Gold stocks and the stock market, boy, you couldn’t have a better
contrast, right? The stock market continuing to move higher. Gold stocks,
inherently volatile, as I said earlier on, so if you want to invest in gold
stocks, they are not a buy and hold. They are short-term speculation. You
have to look for that opportunity. An opportunity may be coming, but the
biggest headwind is the strong dollar and higher interest rates, the Fed
aggressively raising rates. In the face of that, how can you expect gold to
be going up? I just don’t see it. That’s why I think it’s better to look at
other alternatives there, but you can see here, it’s been a real problem
with the gold stocks.

In fact, the long-term gold stocks don’t look very good either and one of
the reason is they’re highly leveraged. They’re constantly having to raise
money and they’re diluting the stock. There’s a lot of headwinds that gold
has to face, so one of my axioms in The Maxims of Wall Street is, “How
do you make a million dollars? Invest two million dollars in gold stocks.”

Alright. I do have, I am going to be talking, I’m doing a book signing at


9:30. I’m doing a speaker’s table, speaker’s table number one.

● Records provided
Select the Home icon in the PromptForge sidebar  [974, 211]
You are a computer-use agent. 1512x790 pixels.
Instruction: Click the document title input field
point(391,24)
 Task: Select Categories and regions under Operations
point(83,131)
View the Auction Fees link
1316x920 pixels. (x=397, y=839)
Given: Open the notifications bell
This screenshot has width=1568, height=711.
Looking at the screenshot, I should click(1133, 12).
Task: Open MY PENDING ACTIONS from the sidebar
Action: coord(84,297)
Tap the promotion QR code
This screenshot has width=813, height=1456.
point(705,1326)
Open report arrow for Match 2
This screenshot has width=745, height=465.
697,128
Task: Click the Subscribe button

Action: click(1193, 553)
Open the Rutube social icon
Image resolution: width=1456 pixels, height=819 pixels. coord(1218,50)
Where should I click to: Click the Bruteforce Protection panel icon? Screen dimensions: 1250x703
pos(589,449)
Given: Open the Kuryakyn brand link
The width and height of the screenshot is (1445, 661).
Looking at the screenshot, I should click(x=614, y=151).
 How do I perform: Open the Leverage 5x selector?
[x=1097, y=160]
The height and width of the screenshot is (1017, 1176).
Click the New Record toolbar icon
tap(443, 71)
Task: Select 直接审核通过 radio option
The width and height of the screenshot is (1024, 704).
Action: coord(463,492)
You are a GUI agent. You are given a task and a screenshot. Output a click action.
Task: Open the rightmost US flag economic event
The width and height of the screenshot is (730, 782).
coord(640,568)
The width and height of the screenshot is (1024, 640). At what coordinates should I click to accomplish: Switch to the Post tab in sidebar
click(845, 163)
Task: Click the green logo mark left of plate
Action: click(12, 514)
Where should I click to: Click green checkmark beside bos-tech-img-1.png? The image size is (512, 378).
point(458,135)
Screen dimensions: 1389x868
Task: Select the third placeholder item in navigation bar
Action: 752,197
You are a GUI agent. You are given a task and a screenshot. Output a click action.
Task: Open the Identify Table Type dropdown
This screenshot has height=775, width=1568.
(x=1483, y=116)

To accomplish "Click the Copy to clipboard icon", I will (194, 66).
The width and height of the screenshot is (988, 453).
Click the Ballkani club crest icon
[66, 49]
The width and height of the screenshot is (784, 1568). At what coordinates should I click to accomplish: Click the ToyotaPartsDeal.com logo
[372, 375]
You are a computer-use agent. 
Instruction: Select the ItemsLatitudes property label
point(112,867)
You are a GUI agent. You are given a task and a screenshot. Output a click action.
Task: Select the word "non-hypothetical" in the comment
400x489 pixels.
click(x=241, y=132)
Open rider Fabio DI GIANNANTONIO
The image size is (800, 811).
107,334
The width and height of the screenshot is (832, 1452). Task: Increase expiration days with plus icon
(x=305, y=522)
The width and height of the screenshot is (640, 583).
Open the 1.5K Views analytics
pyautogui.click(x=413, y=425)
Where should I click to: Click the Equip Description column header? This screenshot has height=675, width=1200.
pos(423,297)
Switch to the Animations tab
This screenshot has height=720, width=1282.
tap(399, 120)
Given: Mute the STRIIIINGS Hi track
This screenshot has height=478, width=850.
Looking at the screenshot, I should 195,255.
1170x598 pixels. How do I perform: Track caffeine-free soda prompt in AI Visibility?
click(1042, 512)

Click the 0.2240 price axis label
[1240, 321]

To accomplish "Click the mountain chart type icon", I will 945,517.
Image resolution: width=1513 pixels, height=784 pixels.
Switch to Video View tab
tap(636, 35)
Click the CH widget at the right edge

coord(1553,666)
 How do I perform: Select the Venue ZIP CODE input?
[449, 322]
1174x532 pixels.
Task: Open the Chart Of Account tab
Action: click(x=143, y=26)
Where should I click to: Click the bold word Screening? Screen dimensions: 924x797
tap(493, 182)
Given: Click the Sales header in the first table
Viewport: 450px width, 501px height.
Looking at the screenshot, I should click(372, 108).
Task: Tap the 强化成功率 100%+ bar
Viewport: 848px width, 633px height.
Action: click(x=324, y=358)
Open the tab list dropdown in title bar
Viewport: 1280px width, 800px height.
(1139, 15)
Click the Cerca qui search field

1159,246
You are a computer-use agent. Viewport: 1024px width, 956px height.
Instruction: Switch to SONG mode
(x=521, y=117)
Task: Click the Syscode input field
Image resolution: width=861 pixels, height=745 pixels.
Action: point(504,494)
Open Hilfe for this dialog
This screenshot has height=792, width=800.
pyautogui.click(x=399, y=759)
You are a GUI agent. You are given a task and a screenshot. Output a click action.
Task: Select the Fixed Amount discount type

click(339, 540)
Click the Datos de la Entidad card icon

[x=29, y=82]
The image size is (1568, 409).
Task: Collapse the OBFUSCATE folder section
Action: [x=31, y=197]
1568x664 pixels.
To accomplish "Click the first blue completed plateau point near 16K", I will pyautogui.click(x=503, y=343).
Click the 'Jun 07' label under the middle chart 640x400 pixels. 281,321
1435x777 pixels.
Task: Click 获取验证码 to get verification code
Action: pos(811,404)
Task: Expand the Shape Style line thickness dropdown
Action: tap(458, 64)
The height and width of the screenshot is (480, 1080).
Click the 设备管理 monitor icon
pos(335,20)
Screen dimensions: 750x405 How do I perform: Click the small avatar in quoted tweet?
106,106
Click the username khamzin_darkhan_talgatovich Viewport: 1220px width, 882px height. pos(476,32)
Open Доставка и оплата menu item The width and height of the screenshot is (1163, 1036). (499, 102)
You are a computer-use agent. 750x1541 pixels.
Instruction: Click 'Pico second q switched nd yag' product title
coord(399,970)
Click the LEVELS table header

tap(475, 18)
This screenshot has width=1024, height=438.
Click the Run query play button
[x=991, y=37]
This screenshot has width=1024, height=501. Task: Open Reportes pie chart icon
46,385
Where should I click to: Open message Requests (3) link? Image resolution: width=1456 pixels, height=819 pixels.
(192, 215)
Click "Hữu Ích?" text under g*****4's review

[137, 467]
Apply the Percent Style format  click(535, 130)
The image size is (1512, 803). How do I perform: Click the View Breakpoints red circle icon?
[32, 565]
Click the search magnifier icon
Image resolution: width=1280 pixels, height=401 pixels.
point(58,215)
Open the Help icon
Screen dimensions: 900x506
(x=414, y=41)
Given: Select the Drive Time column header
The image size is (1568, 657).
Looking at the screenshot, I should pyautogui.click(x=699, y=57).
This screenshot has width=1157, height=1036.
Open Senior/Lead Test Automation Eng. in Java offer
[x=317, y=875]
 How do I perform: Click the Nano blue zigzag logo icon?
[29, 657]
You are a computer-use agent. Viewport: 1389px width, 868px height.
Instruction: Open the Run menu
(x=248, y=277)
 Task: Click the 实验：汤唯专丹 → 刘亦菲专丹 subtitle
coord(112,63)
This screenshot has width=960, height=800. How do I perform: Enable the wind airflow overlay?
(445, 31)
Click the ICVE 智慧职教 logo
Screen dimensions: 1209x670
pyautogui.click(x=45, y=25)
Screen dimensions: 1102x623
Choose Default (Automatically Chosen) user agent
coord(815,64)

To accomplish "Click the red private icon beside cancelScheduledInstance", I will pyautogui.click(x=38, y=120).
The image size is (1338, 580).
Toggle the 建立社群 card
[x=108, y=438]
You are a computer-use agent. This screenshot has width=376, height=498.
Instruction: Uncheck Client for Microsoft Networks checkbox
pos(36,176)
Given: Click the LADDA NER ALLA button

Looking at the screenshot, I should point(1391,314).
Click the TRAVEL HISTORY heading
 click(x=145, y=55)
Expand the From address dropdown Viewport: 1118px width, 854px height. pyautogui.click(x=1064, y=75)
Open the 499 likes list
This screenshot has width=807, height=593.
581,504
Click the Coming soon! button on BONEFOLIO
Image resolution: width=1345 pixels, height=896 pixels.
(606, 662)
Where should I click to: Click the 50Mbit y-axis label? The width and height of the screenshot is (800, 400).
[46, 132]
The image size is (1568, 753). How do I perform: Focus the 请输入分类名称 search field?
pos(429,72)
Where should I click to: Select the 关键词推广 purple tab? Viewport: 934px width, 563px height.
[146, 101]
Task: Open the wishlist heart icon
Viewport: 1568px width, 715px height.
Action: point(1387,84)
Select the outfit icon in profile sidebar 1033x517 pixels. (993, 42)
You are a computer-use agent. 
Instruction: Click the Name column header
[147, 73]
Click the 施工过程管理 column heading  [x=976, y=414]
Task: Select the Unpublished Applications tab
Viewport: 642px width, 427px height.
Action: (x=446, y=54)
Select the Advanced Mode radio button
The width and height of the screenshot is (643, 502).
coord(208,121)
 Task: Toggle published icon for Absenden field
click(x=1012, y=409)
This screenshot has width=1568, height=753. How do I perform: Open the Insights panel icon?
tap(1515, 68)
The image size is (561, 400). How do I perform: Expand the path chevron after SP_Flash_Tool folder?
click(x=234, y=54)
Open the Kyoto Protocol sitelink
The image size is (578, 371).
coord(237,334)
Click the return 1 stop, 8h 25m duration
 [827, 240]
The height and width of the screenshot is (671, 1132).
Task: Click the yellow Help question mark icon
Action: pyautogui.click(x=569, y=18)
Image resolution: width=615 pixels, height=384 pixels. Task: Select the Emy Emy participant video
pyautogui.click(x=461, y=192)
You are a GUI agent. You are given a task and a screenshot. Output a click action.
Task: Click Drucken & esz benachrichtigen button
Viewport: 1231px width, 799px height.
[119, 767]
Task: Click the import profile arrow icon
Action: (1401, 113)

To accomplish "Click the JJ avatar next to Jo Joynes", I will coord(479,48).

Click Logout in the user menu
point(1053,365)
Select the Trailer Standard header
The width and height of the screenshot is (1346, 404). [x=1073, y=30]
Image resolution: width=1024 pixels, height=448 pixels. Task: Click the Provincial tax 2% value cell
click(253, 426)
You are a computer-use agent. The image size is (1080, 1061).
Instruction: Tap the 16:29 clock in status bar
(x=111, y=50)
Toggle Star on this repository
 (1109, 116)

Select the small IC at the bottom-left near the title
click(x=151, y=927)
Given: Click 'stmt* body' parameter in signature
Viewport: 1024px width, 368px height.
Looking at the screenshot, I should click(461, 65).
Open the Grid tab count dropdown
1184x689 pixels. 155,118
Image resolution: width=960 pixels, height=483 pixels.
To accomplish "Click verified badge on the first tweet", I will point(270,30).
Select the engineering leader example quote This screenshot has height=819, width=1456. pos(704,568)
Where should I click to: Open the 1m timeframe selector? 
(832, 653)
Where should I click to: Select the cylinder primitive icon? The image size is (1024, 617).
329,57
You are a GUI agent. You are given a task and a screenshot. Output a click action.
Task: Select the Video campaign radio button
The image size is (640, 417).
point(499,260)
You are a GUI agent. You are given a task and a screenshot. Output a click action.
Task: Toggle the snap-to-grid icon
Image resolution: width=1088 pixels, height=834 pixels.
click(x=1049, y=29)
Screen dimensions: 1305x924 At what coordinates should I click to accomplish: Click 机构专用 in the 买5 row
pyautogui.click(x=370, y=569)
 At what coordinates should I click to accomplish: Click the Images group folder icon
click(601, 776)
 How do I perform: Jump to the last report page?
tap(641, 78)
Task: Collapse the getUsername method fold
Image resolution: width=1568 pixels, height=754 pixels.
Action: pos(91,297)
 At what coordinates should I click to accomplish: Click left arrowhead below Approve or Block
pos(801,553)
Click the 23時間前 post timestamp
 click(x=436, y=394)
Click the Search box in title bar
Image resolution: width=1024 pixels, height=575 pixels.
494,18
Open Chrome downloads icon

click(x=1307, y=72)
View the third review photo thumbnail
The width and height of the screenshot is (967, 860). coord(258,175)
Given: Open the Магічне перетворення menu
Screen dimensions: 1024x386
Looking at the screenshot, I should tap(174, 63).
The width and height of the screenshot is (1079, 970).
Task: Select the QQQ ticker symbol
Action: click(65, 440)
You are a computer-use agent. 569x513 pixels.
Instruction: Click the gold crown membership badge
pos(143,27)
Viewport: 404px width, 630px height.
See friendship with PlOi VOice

● Challenges
(a) From the talk on gold stocks, reproduce everything from "Gold stocks and" down to "the gold stocks.".
(b) Pick up the talk on gold stocks after its last sentence and write the part that comes next.

● The answers
(a)
Gold stocks and the stock market, boy, you couldn’t have a better
contrast, right? The stock market continuing to move higher. Gold stocks,
inherently volatile, as I said earlier on, so if you want to invest in gold
stocks, they are not a buy and hold. They are short-term speculation. You
have to look for that opportunity. An opportunity may be coming, but the
biggest headwind is the strong dollar and higher interest rates, the Fed
aggressively raising rates. In the face of that, how can you expect gold to
be going up? I just don’t see it. That’s why I think it’s better to look at
other alternatives there, but you can see here, it’s been a real problem
with the gold stocks.

(b)
Oh, I did want to mention one other thing that’s really important. I had a
Eureka moment at my class at Chapman University, which is where I
teach now, in California from January through May. I taught financial
economics in the spring. We had a Eureka moment with the students. I
gave students a list of five stocks that were basically according to the
stages of production. These were energy stocks, so I started off with a
exploration energy stock, which is in the upstream. Then we had the
pipeline company in the midstream. Then we had, and downstream in the
energy sector, we chose a stock in the refining and retail.

It turned out that ... I had them check the beta. Beta is a measure of
instability. It turns out that the stock in exploration, furthest away from
final use, was the most volatile, and then pipelines were second most
volatile, and the least volatile were the refiners. It was just a Eureka, eye
opening moment for my students. I’m going to give you those examples at
the speaker’s gathering there, and look forward to talking to you about
how to use Austrian economics to make better investment decisions.

Then, of course, I also brought copies of my book, The Maxims of Wall


Street. There’s some really great quotes that apply during times like this,
where there’s a great deal of instability. One of my favorites is, “Nothing
can make the spirit fly higher than finding a bargain when you’re the
buyer. Nothing can make the spirit sink deeper than finding it later a
whole lot cheaper.” There’s a lot of cynicism and satire in The Maxims of
Wall Street. Another one that I really like is from Steve Forbes, who says,
“Everyone is a disciplined long-term investor until the market goes down.”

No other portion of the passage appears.